* [What is expected]
What you return must match the listing below word for word.

* [Source data]
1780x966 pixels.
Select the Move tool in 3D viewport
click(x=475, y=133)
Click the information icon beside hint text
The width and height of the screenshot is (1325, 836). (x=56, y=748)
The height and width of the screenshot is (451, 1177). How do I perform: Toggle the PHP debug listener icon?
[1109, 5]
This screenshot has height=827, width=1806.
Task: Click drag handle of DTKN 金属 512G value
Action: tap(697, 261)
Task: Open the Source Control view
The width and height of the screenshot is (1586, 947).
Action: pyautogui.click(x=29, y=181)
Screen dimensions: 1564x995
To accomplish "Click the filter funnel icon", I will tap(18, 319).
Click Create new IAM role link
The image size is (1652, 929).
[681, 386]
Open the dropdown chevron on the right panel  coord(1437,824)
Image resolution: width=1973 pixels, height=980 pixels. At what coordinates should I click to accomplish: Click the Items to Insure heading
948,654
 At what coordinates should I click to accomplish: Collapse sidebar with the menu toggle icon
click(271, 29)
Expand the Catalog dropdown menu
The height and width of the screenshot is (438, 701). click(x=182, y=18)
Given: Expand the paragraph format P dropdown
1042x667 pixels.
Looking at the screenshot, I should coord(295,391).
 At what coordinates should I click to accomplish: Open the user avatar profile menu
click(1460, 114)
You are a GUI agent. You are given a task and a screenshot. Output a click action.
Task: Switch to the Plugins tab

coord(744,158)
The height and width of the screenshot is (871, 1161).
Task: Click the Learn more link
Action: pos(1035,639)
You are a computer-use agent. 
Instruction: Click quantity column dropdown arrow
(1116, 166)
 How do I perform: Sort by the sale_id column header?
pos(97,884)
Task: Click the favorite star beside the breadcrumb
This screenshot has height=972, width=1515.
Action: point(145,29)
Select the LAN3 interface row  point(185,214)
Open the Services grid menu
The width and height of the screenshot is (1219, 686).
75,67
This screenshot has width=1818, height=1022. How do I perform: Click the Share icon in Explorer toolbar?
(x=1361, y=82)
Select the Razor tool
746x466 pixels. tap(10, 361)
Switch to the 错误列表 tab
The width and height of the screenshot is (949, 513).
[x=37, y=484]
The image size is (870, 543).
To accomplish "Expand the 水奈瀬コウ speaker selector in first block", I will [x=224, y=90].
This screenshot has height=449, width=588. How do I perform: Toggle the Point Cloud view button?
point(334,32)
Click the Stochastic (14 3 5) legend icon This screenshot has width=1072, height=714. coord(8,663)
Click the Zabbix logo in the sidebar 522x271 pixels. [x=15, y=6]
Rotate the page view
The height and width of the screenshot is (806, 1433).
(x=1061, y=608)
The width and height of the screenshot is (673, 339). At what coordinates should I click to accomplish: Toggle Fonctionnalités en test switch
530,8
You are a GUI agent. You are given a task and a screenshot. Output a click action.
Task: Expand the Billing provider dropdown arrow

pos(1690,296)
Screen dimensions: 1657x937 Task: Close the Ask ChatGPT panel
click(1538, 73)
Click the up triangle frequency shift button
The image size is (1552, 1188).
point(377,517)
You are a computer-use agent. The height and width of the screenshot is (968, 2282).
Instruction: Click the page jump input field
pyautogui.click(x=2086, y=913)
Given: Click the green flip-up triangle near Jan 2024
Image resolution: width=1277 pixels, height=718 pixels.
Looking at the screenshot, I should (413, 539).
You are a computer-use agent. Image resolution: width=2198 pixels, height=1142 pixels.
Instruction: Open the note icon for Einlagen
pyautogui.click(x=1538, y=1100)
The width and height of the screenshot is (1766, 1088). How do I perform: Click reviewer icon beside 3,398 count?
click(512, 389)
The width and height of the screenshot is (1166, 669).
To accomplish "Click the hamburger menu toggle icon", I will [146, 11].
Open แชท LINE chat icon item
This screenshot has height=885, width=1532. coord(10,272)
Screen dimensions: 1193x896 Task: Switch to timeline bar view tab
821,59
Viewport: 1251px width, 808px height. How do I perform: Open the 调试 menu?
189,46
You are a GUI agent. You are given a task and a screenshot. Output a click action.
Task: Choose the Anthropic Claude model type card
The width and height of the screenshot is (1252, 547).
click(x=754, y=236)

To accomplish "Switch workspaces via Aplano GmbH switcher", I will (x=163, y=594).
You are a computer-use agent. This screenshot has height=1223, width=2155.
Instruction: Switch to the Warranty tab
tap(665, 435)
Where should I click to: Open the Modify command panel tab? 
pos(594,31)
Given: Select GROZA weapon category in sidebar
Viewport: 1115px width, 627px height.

* [Solution to the exercise]
1780x966 pixels.
Select the Move tool in 3D viewport
click(x=475, y=133)
Click the information icon beside hint text
The width and height of the screenshot is (1325, 836). (x=56, y=748)
The height and width of the screenshot is (451, 1177). How do I perform: Toggle the PHP debug listener icon?
[1109, 5]
This screenshot has height=827, width=1806.
Task: Click drag handle of DTKN 金属 512G value
Action: tap(697, 261)
Task: Open the Source Control view
The width and height of the screenshot is (1586, 947).
Action: pyautogui.click(x=29, y=181)
Screen dimensions: 1564x995
To accomplish "Click the filter funnel icon", I will tap(18, 319).
Click Create new IAM role link
The image size is (1652, 929).
[681, 386]
Open the dropdown chevron on the right panel  coord(1437,824)
Image resolution: width=1973 pixels, height=980 pixels. At what coordinates should I click to accomplish: Click the Items to Insure heading
948,654
 At what coordinates should I click to accomplish: Collapse sidebar with the menu toggle icon
click(271, 29)
Expand the Catalog dropdown menu
The height and width of the screenshot is (438, 701). click(x=182, y=18)
Given: Expand the paragraph format P dropdown
1042x667 pixels.
Looking at the screenshot, I should coord(295,391).
 At what coordinates should I click to accomplish: Open the user avatar profile menu
click(1460, 114)
You are a GUI agent. You are given a task and a screenshot. Output a click action.
Task: Switch to the Plugins tab

coord(744,158)
The height and width of the screenshot is (871, 1161).
Task: Click the Learn more link
Action: pos(1035,639)
You are a computer-use agent. 
Instruction: Click quantity column dropdown arrow
(1116, 166)
 How do I perform: Sort by the sale_id column header?
pos(97,884)
Task: Click the favorite star beside the breadcrumb
This screenshot has height=972, width=1515.
Action: point(145,29)
Select the LAN3 interface row  point(185,214)
Open the Services grid menu
The width and height of the screenshot is (1219, 686).
75,67
This screenshot has width=1818, height=1022. How do I perform: Click the Share icon in Explorer toolbar?
(x=1361, y=82)
Select the Razor tool
746x466 pixels. tap(10, 361)
Switch to the 错误列表 tab
The width and height of the screenshot is (949, 513).
[x=37, y=484]
The image size is (870, 543).
To accomplish "Expand the 水奈瀬コウ speaker selector in first block", I will [x=224, y=90].
This screenshot has height=449, width=588. How do I perform: Toggle the Point Cloud view button?
point(334,32)
Click the Stochastic (14 3 5) legend icon This screenshot has width=1072, height=714. coord(8,663)
Click the Zabbix logo in the sidebar 522x271 pixels. [x=15, y=6]
Rotate the page view
The height and width of the screenshot is (806, 1433).
(x=1061, y=608)
The width and height of the screenshot is (673, 339). At what coordinates should I click to accomplish: Toggle Fonctionnalités en test switch
530,8
You are a GUI agent. You are given a task and a screenshot. Output a click action.
Task: Expand the Billing provider dropdown arrow

pos(1690,296)
Screen dimensions: 1657x937 Task: Close the Ask ChatGPT panel
click(1538, 73)
Click the up triangle frequency shift button
The image size is (1552, 1188).
point(377,517)
You are a computer-use agent. The height and width of the screenshot is (968, 2282).
Instruction: Click the page jump input field
pyautogui.click(x=2086, y=913)
Given: Click the green flip-up triangle near Jan 2024
Image resolution: width=1277 pixels, height=718 pixels.
Looking at the screenshot, I should (413, 539).
You are a computer-use agent. Image resolution: width=2198 pixels, height=1142 pixels.
Instruction: Open the note icon for Einlagen
pyautogui.click(x=1538, y=1100)
The width and height of the screenshot is (1766, 1088). How do I perform: Click reviewer icon beside 3,398 count?
click(512, 389)
The width and height of the screenshot is (1166, 669).
To accomplish "Click the hamburger menu toggle icon", I will [146, 11].
Open แชท LINE chat icon item
This screenshot has height=885, width=1532. coord(10,272)
Screen dimensions: 1193x896 Task: Switch to timeline bar view tab
821,59
Viewport: 1251px width, 808px height. How do I perform: Open the 调试 menu?
189,46
You are a GUI agent. You are given a task and a screenshot. Output a click action.
Task: Choose the Anthropic Claude model type card
The width and height of the screenshot is (1252, 547).
click(x=754, y=236)

To accomplish "Switch workspaces via Aplano GmbH switcher", I will (x=163, y=594).
You are a computer-use agent. This screenshot has height=1223, width=2155.
Instruction: Switch to the Warranty tab
tap(665, 435)
Where should I click to: Open the Modify command panel tab? 
pos(594,31)
Given: Select GROZA weapon category in sidebar
Viewport: 1115px width, 627px height.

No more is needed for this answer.